*What you are asked to do:*
In the records that follow, the lines from the one containing "Competiciones (342, 721)" to the one containing "Aviso legal (1211, 1225)", inclusive, are to be given again exactly.

*Extracted entries:*
* * * * * * * * *
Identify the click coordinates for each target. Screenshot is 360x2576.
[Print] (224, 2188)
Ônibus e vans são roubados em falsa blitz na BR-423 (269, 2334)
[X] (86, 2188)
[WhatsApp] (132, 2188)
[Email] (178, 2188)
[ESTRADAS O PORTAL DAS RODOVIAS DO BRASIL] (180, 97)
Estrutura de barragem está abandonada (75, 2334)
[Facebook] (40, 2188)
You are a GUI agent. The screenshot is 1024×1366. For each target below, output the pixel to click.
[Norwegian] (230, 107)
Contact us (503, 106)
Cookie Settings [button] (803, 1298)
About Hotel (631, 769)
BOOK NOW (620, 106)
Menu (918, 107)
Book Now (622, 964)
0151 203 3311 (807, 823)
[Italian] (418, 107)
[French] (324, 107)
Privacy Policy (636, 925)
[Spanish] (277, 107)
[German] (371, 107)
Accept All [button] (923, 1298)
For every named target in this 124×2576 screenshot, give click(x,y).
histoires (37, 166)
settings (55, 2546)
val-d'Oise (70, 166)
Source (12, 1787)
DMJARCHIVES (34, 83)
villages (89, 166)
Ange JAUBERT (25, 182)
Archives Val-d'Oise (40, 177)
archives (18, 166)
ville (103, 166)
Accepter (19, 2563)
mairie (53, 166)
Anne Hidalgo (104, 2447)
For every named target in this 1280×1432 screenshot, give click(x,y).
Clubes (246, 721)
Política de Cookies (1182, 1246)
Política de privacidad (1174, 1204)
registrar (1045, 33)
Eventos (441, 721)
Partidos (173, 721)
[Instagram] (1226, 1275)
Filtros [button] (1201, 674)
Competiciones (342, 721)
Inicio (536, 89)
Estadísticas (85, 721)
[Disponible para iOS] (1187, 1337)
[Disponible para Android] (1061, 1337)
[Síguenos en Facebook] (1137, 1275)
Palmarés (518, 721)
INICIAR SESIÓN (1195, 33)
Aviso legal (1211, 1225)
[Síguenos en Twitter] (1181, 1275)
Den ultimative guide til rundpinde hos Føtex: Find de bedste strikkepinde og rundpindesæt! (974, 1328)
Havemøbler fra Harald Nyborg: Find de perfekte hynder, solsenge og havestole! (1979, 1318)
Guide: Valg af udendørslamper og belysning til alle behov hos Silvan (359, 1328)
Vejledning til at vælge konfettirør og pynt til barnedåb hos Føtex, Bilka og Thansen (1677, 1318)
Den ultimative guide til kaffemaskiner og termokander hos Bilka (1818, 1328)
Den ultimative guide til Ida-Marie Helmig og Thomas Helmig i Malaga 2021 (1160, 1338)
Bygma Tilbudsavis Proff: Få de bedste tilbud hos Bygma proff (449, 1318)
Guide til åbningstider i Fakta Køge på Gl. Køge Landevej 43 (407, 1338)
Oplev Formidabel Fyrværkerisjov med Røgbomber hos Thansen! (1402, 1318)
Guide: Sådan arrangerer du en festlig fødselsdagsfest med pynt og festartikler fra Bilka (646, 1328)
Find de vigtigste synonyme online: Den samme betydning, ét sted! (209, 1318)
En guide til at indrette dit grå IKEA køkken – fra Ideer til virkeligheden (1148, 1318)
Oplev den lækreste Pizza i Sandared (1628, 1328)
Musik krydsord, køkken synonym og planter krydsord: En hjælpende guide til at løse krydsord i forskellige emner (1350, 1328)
* * * * * * * * *
*Answer below:*
Competiciones (342, 721)
Inicio (536, 89)
Estadísticas (85, 721)
[Disponible para iOS] (1187, 1337)
[Disponible para Android] (1061, 1337)
[Síguenos en Facebook] (1137, 1275)
Palmarés (518, 721)
INICIAR SESIÓN (1195, 33)
Aviso legal (1211, 1225)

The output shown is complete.